The circuitry of a servo is built exactly inside the motor unit and has a positionable shaft that is generally fitted with a gear. Electric signals control the motor and evaluate the amount of shaft movement.
What is inside the servo motor?
Now take a look under the hood and understand how the servo motor works. Inside there is a very simple set-up that includes a control circuit, small DC motor, and a potentiometer. The motor is fixed by gears for controlling the wheel. With the rotation of the motor, the resistance of the potentiometer varies, so the control circuit can exactly control how much movement there is & in which direction.
When the motor shaft is at the preferred position, the motor power supply is stopped. The preferred position is sent through electrical pulses via the signal wire. The speed of the motor is proportional to the difference between its real position and preferred position. In case the motor is close to the preferred position, it will turn gradually, or else it will turn quickly. This is referred to as proportional control which means the motor will only run as firm as essential to finish the task.
What are the types of Servo Motors?
Servo motors are available in various types, sizes, and shapes. It has three parts such as a motor, control electronics, and feedback device. A servo motor is one part among them. If you require feedback, you can utilize a potentiometer, a tachometer, a Hall-effect device, an encoder, a resolver, a linear transducer, or any other sensor, which matches your needs. The control electronics, which power the motor and evaluate the feedback data and the control reference to ensure the servo motor is operational as it should are the final parts of the servo system.
Servo motors are available in two types such as AC and DC.
AC servos have the capability to handle more current surges and are generally utilized in industrial machines.
DC servos can't handle huge power surges and are generally good for smaller applications. Generally, DC motors are less expensive as compared to their AC counterparts. Both these motors have been built for constant rotation, which makes it easy to move the robot. On the output shaft, there have two ball bearings for reducing friction and making it easier to get to the potentiometer that varies the rest point.

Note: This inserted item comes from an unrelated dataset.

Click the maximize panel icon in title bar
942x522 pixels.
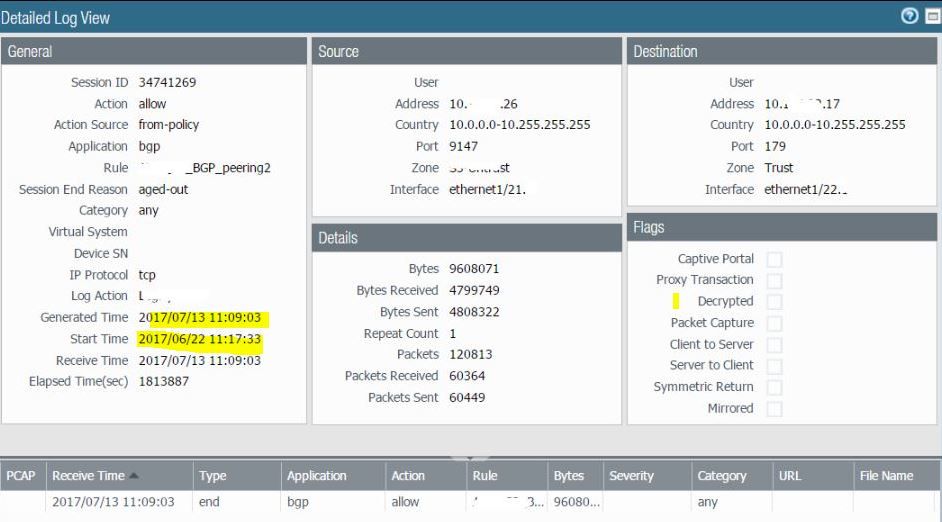[x=930, y=17]
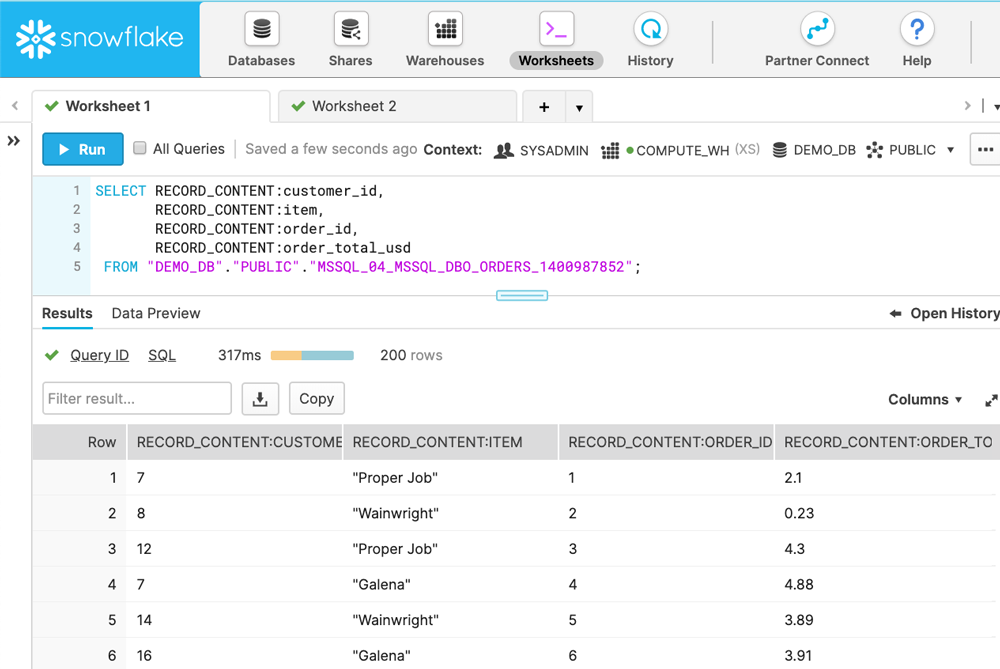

Applications of Servo Motor
Servos are utilized in radio-controlled airplanes for positioning controlling surfaces such as walking a robot, elevators, operating grippers, or rudders.
In the food and pharmaceutical industry, the tools are made to be utilized in harsher environments, where the possibility for corrosion is high because of being washed at elevated pressures and temperatures frequently to keep strict hygiene standards. Servos are even utilized in in-line manufacturing, where elevated repetition yet exact work is necessary.
Certainly, you don't need to know how a servo works for using it, but as with most devices, the more you know, the more effectively you can utilize them.